The conversation made me think of Kirsten, one of the American Girl historical characters.

Kirsten left Sweden with her family in the 1850s, and settled in Minnesota. When I was invited to write a mystery about Kirsten, I wanted to create a plot that would present an interesting mystery, but also touch readers’ hearts. The Runaway Friend is about a boy who disappears just when Kirsten’s family needs his help with the harvest.

It’s also about the challenges faced by women and girls when they found themselves half-way around the world from the life they once knew. At such a time  objects from home became especially precious. Since most of the items packed into immigrant trunks had to be practical, those pieces that didn’t serve an important purpose must have been real treasures.

Immigrant trunks on display at Gammelgården Museum in Minnesota.

Children were probably lucky if they were able to bring a single toy.

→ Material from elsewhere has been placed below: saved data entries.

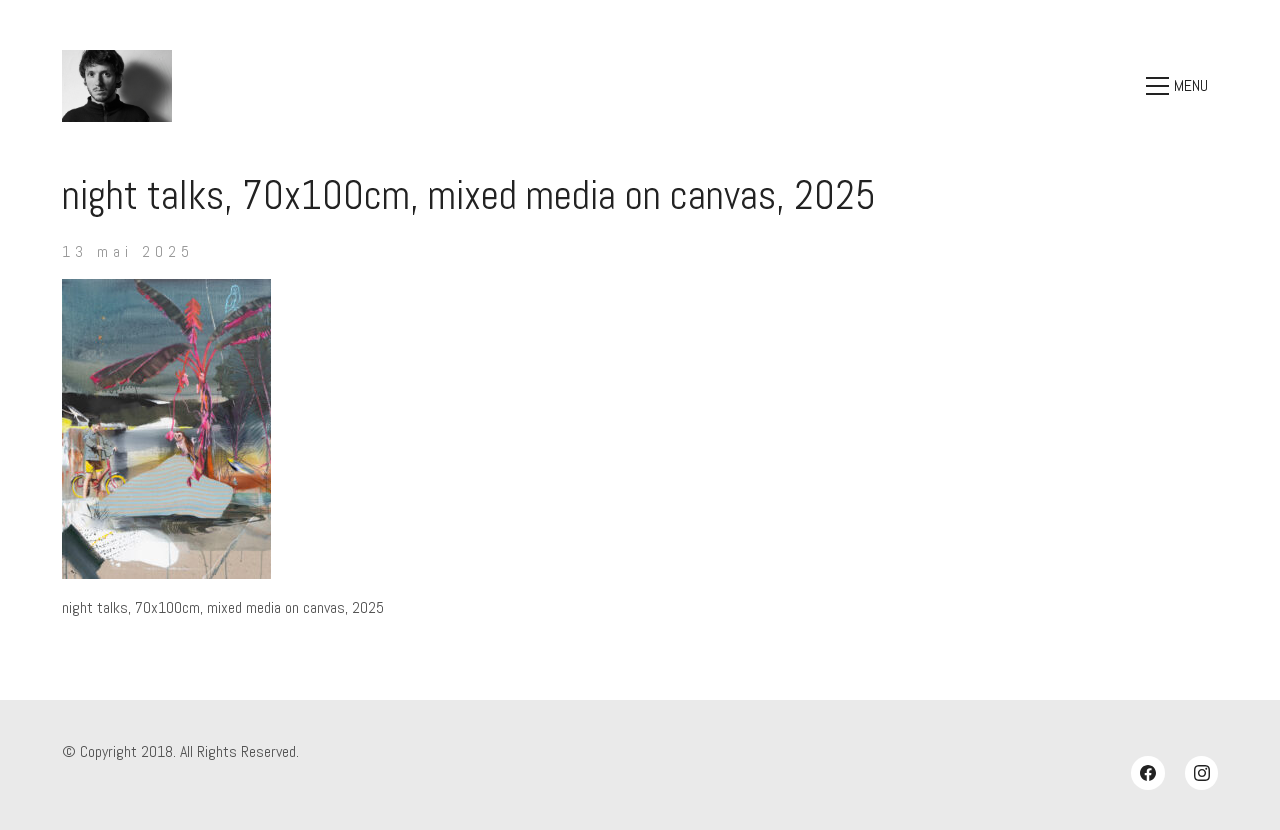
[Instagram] (1202, 773)
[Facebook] (1148, 773)
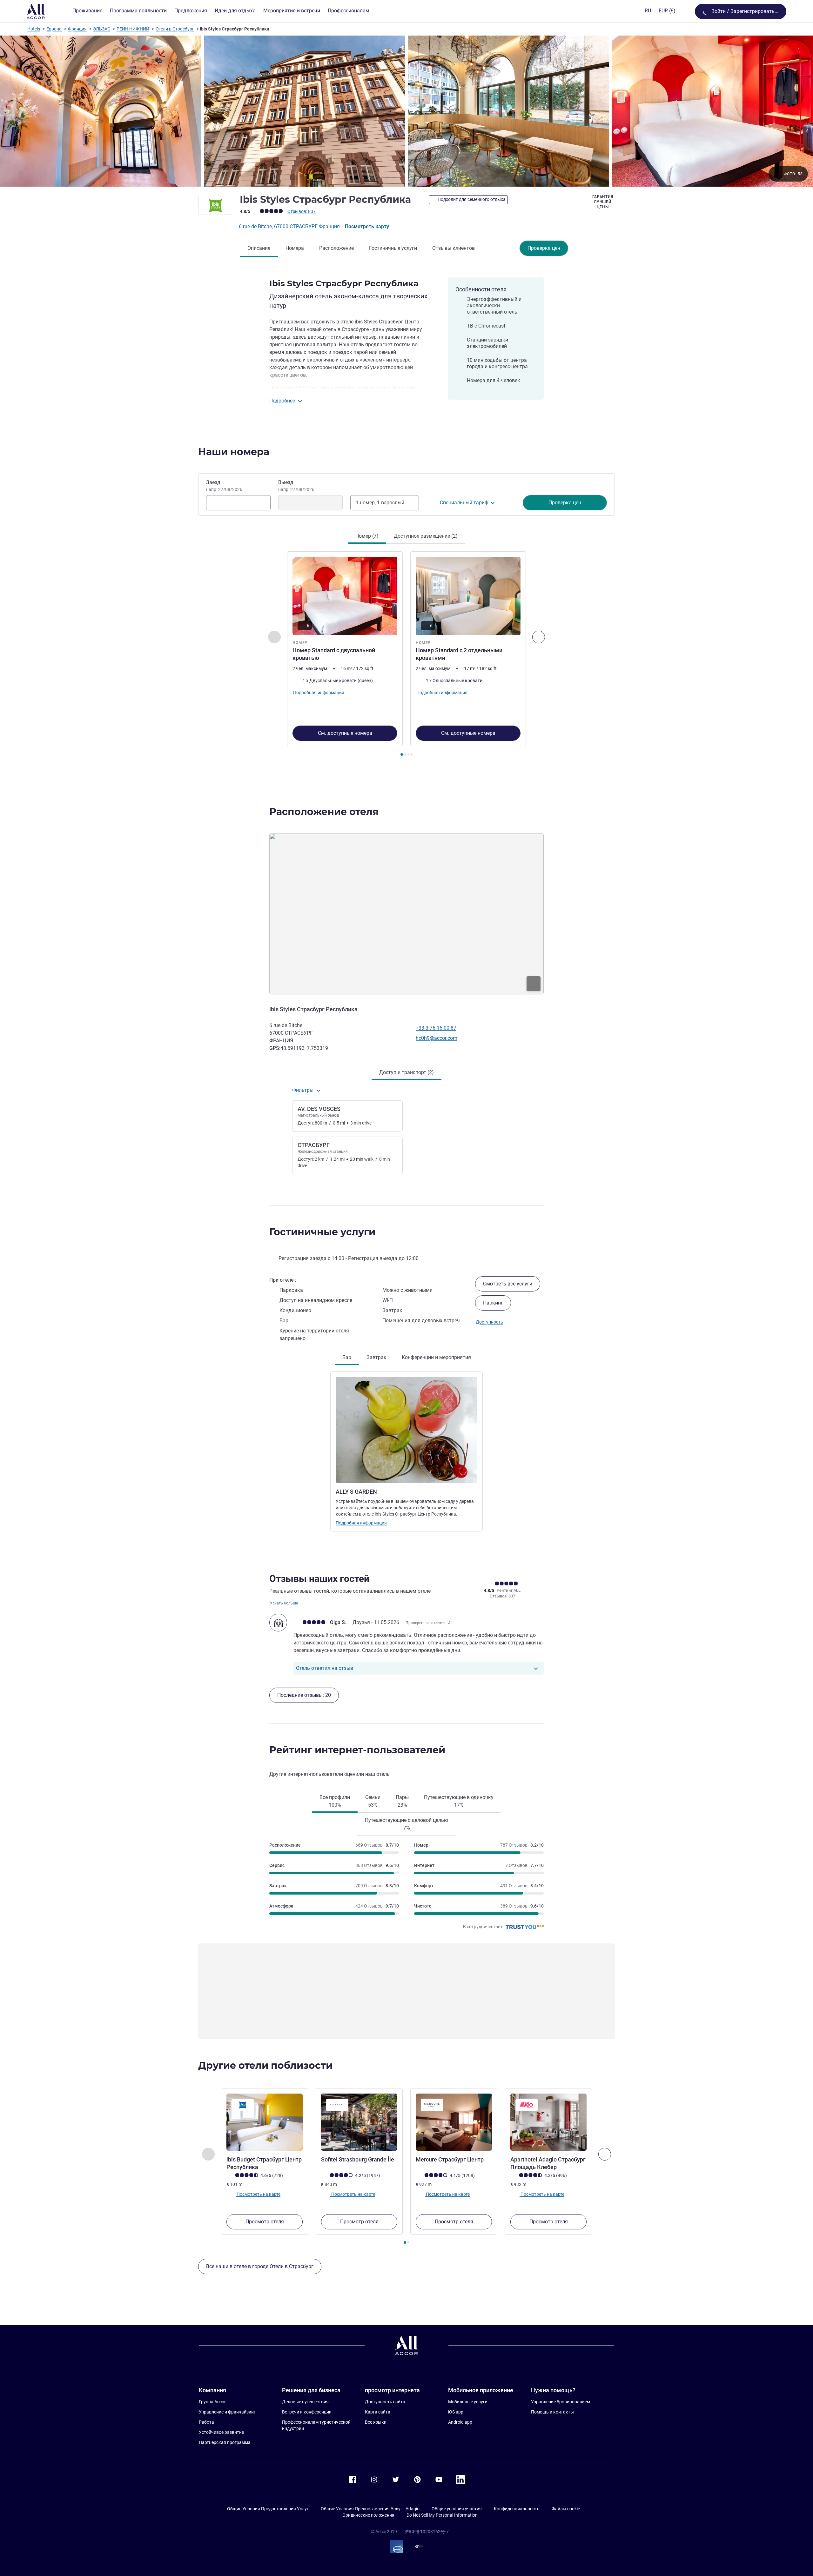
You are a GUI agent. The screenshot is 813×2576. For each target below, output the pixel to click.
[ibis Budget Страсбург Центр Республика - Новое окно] (264, 2122)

Most of the children leaving Europe during that period wouldn’t have had a lot of toys, of course, but still…there would have been very little room for anything nonessential.

While I was in Minnesota exploring the area where many Swedish people settled, I found this lovely little Scandinavian bentwood box in an antiques store.  What might have been kept inside?

At the same store I found some clay marbles. The combination made me imagine a girl carefully tucking some small treasures—like a few marbles—inside the box for safekeeping.

Marbles would have been a perfect toy for immigrant children. They were small enough to carry easily. They could be played with alone, or with others. Anyone could scratch a circle in the dust and start a quick game.

I used marbles, a small box, and the idea of making do with few toys when I wrote The Runaway Friend. I hope that the story helps readers imagine life as it might have been for immigrant children one hundred and fifty or so years ago.

Even better, I hope the story inspires readers to imagine themselves back in time, faced with challenges and choices.

If your family lived in Kirsten’s era, and you told you could only take one treasure to your new home, what would you bring?